EXERCISE:
In the car forum thread below, which CRV model does desertdude say he would prefer?

Let me put it this way would you buy a pair of leather bussiness loafers for your daily jogging needs ? I hope you wouldn't. You buy what suits your needs best. If you want a flash ride which will be your second car that you will just use mostly on the weekends. Then by all means.


----------



## Jynxgirl

qetadgzcb said:


> If I'm not wrong, CRV was the only SUV that rolled over(or flipped upside down whatever) during the side impact crash tests?


At 160, who isnt going to flip here?  If you get in an accident here on the highway, you are, overall, a goner.


----------



## desertdude

Personally I would avoid smaller dinkys like corrollas and sirions. Having done the AD to DXB commute myself, it can get quite tiring. You need something comfy. Although I would not say Camry is not a bad choice as a city car or even as a highway ride. I just find the ride a bit uncomfy. 

CRV is not a bad choice at all, but still very pricey and over inflated new. Overall personally I don't like the designing. I'd prefer the more boxy pre 2001 model and was even looking for one for my daily commutes earlier. But those are rare and people were asking way too much money for such older cars and they condition they were in.

As for the 0-50,000 kms warranty thats pretty much useless when your doing a long haul. Those miles will dissapear faster than you realise.

Personally being a little biased towards Land Rovers I would say get a pre 2004 discover, but I know thats not everyones cup of tea hence the recomendation for a Toyota Land Cruiser on average will cost you around 50 to 60 bucks of gas per day.

GIVEN MATERIAL:
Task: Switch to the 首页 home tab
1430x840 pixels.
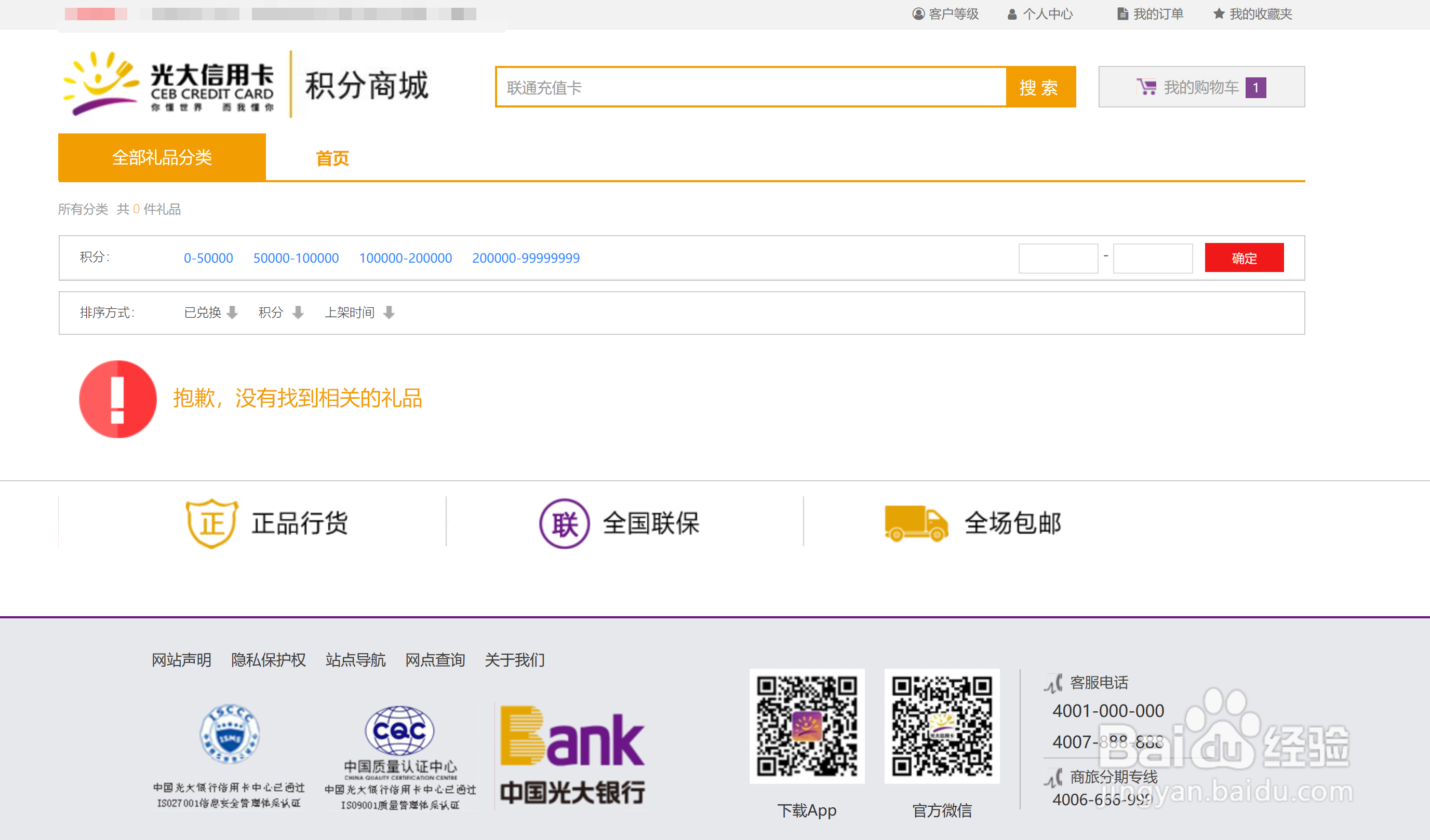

SOLVED EXERCISE:
The more boxy pre-2001 model.